Analogous to Summer Solace, tallow-based brands often stress that the animals their tallow comes from are raised ethically and responsibly. Angie Lentz, co-founder of skincare, home and baby care brand Mason Grove Farm, was born into a family of farmers with a deep respect for animals and the land. “I’m a farmer’s granddaughter from a small town,” she says. “We are meat eaters, but we believe in good practices and ecological practices, using the land and herbs and what the animals have left over after they’ve fed the family and families of the community.”

Prior to starting Mason Grove Farm, Lentz spent decades in the beauty industry as a makeup artist and educator for legacy brands like Lancôme and Laura Mercier. She loved the brands’ color cosmetics, but their skincare products never agreed with her skin. It was that experience that instigated the launch of Mason Grove Farm with a focus on products containing bovine and grass-fed tallow.

More consumers may follow Lentz into the tallow beauty arena. The potential market is sizable: Americans that don’t eat animal products are a small minority. The vegetarian population in the U.S. is estimated at around 6%, with 5% self-identifying as vegan. Of course, there are meat eaters that aren’t OK with non-vegan beauty products. The founders of tallow-based brands say they aren’t trying to convert anyone away from their current lifestyles or inclinations, but they hope consumers will be open to discussions about animal-based beauty ingredients.

“There has been in the past and there will be forever people that are just against the idea of using anything with animal byproducts in it, and that’s fine. That’s not our target audience,” says Burnvoth. “But when we have that conversation about the ethical treatment of animals and nose to tail, this idea of using every single part of the animal and treating the animal with respect in the end, that can usually open up a really amazing conversation with vegan and vegetarians and paleo and keto and all people from all walks of life.”

* **Given entries**
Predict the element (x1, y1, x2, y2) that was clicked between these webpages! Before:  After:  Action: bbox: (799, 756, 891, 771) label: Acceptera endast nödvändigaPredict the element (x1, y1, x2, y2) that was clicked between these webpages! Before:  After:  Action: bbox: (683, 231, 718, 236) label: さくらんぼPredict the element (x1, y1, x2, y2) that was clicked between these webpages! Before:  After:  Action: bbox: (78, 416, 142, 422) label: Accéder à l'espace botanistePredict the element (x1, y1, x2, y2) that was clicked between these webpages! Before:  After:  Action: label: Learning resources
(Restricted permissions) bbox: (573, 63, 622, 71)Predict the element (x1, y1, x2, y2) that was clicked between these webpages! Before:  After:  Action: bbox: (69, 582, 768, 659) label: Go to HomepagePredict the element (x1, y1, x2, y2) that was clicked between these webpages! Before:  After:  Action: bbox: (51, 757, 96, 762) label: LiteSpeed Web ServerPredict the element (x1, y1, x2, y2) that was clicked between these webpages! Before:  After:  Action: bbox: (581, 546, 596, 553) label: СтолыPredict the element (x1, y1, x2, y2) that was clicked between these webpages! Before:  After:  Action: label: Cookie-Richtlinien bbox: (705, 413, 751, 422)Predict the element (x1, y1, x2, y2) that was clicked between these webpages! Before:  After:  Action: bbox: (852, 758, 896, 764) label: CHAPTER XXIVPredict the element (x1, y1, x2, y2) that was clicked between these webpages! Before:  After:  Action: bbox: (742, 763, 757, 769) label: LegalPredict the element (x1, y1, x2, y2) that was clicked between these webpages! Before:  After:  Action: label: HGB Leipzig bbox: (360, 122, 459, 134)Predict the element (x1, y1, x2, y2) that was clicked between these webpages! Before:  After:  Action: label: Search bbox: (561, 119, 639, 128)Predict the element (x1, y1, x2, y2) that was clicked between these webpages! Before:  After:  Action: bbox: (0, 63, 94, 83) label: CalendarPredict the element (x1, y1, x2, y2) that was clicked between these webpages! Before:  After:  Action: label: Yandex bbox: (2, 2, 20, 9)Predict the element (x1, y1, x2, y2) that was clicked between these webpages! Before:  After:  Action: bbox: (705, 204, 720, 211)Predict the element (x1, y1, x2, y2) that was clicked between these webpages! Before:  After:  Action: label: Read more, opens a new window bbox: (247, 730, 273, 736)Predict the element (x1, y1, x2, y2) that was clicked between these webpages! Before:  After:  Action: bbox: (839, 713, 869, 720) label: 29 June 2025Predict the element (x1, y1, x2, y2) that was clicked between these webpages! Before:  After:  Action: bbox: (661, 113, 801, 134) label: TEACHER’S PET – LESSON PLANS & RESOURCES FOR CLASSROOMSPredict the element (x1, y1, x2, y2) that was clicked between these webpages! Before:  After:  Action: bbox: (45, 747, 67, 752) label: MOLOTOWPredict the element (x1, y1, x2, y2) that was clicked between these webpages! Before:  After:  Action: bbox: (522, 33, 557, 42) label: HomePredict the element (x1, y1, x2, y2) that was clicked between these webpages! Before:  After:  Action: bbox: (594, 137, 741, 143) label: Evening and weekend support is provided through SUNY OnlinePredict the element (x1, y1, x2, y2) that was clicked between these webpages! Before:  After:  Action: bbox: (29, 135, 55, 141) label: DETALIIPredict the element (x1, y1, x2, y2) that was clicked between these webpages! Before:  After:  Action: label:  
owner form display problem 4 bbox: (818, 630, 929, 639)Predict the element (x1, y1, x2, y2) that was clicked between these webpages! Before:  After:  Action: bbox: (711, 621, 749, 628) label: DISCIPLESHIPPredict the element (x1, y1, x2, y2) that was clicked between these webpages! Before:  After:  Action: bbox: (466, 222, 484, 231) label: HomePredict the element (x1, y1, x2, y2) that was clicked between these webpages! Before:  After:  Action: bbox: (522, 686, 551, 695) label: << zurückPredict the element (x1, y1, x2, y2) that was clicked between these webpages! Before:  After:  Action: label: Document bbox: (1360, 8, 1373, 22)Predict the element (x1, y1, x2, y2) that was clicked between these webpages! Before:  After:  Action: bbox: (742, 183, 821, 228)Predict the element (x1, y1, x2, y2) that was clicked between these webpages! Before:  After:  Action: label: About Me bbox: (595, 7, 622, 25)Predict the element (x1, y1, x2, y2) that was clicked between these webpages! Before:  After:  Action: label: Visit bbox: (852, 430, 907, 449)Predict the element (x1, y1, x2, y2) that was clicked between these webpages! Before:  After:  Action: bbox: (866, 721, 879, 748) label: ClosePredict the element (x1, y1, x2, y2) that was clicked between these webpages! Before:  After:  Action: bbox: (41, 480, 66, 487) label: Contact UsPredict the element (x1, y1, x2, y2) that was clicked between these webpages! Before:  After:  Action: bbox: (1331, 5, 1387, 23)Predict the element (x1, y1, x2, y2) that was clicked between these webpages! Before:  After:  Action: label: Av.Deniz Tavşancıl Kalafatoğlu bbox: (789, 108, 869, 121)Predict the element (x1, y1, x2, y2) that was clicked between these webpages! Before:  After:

* **Task directions**
Answer these questions using the passage on tallow beauty brands.
(a) For which two legacy brands did Angie Lentz work as a makeup artist and educator?
(b) What three kinds of products does Mason Grove Farm make?
(c) About what share of the U.S. population is estimated to be vegetarian?

* **Solved problem**
(a) Lancôme and Laura Mercier.
(b) Skincare, home care and baby care products.
(c) Around 6%.